Methods for chemically modifying polynucleotides and polypeptides, for example, to render them less susceptible to degradation by endogenous nucleases or proteases, respectively, or more absorbable through the alimentary tract are well known (see, for example, Blondelle et al., Trends Anal. Chem. 14:83-92, 1995; Ecker and Crook, BioTechnology, 13:351-360, 1995). For example, a peptide agent can be prepared using D-amino acids, or can contain one or more domains based on peptidomimetics, which are organic molecules that mimic the structure of peptide domain; or based on a peptoid such as a vinylogous peptoid. Where the compound is a small organic molecule such as a steroidal alkaloid, it can be administered in a form that releases the active agent at the desired position in the body (e.g., the eye), or by injection into a blood vessel such that the inhibitor circulates to the target cells (e.g., intraocular cells).

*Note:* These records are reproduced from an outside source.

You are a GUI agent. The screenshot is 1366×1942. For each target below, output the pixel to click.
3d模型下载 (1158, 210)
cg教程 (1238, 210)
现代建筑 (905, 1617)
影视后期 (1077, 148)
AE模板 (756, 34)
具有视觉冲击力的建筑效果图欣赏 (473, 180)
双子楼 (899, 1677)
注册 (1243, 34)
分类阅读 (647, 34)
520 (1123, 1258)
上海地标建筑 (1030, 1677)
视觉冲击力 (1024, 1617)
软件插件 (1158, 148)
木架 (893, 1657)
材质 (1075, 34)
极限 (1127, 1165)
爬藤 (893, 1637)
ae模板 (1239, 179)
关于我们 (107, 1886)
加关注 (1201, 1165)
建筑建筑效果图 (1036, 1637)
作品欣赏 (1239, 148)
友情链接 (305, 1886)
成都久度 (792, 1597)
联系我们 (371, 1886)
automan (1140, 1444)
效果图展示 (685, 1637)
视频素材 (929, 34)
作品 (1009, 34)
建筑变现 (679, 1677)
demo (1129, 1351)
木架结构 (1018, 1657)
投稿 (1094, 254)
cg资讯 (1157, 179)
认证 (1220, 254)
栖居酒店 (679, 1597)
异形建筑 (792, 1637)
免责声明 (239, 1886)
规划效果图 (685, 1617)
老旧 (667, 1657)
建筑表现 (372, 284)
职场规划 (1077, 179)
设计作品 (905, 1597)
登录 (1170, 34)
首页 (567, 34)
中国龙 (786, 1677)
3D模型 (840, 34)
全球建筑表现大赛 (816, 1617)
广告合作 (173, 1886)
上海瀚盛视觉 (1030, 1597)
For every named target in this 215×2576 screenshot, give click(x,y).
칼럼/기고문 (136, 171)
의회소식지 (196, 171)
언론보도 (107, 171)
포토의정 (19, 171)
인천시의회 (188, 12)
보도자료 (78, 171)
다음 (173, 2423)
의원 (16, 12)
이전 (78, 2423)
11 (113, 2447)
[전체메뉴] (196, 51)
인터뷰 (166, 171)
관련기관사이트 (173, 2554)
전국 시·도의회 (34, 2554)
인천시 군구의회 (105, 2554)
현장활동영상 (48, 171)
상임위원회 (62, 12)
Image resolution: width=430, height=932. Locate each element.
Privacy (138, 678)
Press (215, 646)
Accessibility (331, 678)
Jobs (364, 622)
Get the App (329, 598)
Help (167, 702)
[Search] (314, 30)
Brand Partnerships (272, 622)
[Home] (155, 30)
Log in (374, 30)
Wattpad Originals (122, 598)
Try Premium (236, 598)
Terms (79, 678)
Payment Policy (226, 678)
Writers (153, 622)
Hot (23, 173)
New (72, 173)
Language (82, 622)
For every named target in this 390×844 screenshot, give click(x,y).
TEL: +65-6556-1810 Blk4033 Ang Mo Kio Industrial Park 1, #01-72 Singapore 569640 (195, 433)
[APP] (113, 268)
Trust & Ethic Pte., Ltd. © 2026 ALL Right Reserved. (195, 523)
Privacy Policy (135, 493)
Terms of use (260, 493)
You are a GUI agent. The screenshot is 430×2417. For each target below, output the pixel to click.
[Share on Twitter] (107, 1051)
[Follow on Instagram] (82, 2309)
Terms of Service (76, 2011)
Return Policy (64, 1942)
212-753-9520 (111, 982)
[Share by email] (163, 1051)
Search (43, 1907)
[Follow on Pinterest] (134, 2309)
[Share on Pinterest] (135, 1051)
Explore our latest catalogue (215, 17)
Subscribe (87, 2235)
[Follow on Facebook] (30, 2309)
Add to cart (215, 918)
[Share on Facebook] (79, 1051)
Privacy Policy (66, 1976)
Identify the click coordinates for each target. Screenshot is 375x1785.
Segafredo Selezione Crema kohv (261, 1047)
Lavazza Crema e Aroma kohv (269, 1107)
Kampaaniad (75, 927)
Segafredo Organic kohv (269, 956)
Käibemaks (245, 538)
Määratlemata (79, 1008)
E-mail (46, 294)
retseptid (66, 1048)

The compounds of the invention are also suitably administered by sustained-release systems. Suitable examples of sustained-release compositions include, but are not limited to, semi-permeable polymer matrices in the form of shaped articles, e.g., films, or mirocapsules. Sustained-release matrices include polylactides (U.S. Pat No. 3,773,919, EP 58,481 incorporated herein by reference), copolymers of L-glutamic acid and gamma-ethyl-L-glutamate (U. Sidman et al., Biopolymers 22:547-556 (1983)), poly (2-hydroxyethyl methacrylate) (R. Langer et al., J. Biomed Mater. Res. 15:167-277 (1981), and R. Langer, Chem. Tech. 12:98-105 (1982)), ethylene vinyl acetate (R. Langer et al., Id.) or poly-D-(−)-3-hydroxy butyric acid (EP 133,988). Liposomes containing the compounds of the invention may be prepared by methods known in the art: Epstein et al., Proc. Natl. Acad. Sci. USA 82:3688-3692 (1985); Hwang et al., Proc. Natl. Acad. Sci. USA 77:4030-4034 (1980); EP 52,322; EP 36,676; EP 88,046; EP 143,949; EP 142,641; U.S. Pat. Nos. 4,485,045 and 4,544,545; and EP 102,324. Ordinarily, the liposomes are of the small (about 200-800 Angstroms) unilamellar type in which the lipid content is greater than about 30 mol. percent cholesterol, the selected proportion being adjusted for the optimal delivery of the compounds of the invention.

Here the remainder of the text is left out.